Source code in src/multiview_stitcher/fusion.py

def fuse(
    sims: list,
    transform_key: str = None,
    fusion_func: Callable = weighted_average_fusion,
    fusion_method_kwargs: dict = None,
    weights_func: Callable = None,
    weights_func_kwargs: dict = None,
    output_spacing: dict[str, float] = None,
    output_stack_mode: str = "union",
    output_origin: dict[str, float] = None,
    output_shape: dict[str, int] = None,
    output_stack_properties: BoundingBox = None,
    output_chunksize: Union[int, dict[str, int]] = None,
    overlap_in_pixels: int = None,
    interpolation_order: int = 1,
    blending_widths: dict[str, float] = None,
):
    """

    Fuse input views.

    This function fuses all (Z)YX views ("fields") contained in the
    input list of images, which can additionally contain C and T dimensions.

    Parameters
    ----------
    sims : list of SpatialImage
        Input views.
    transform_key : str, optional
        Which (extrinsic coordinate system) to use as transformation parameters.
        By default None (intrinsic coordinate system).
    fusion_func : Callable, optional
        Fusion function to be applied.
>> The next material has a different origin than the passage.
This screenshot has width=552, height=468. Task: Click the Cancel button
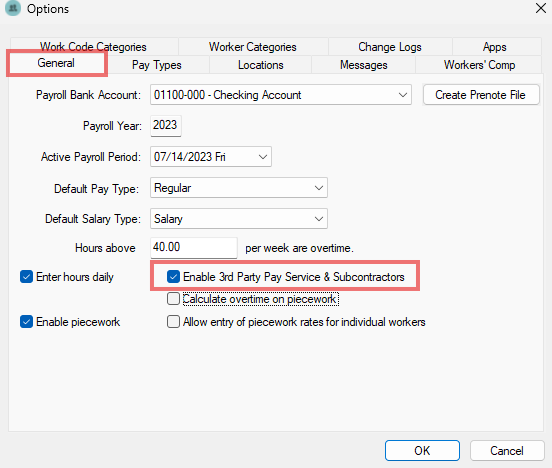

This function receives the following
        inputs (as arrays if applicable): transformed_views, blending_weights, fusion_weights, params.
        By default weighted_average_fusion
    fusion_method_kwargs : dict, optional
    weights_func : Callable, optional
        Function to calculate fusion weights. This function receives the
        following inputs: transformed_views (as spatial images), params.
        It returns (non-normalized) fusion weights for each view.
        By default None.
    weights_func_kwargs : dict, optional
    output_spacing : dict, optional
        Spacing of the fused image for each spatial dimension, by default None
    output_stack_mode : str, optional
        Mode to determine output stack properties. Can be one of
        "union", "intersection", "sample". By default "union"
    output_origin : dict, optional
        Origin of the fused image for each spatial dimension, by default None
    output_shape : dict, optional
        Shape of the fused image for each spatial dimension, by default None
    output_stack_properties : dict, optional
        Dictionary describing the output stack with keys
        'spacing', 'origin', 'shape'. Other output_* are ignored
        if this argument is present.
    output_chunksize : int or dict, optional
        Chunksize of the dask data array of the fused image. If the first tile is a chunked dask array,
        its chunksize is used as the default. If the first tile is not a chunked dask array,
        the default chunksize defined in spatial_image_utils.py is used.

    Returns
    -------
    SpatialImage
        Fused image.
    """

    ndim = si_utils.get_ndim_from_sim(sims[0])
    sdims = si_utils.get_spatial_dims_from_sim(sims[0])
    nsdims = [dim for dim in sims[0].dims if dim not in sdims]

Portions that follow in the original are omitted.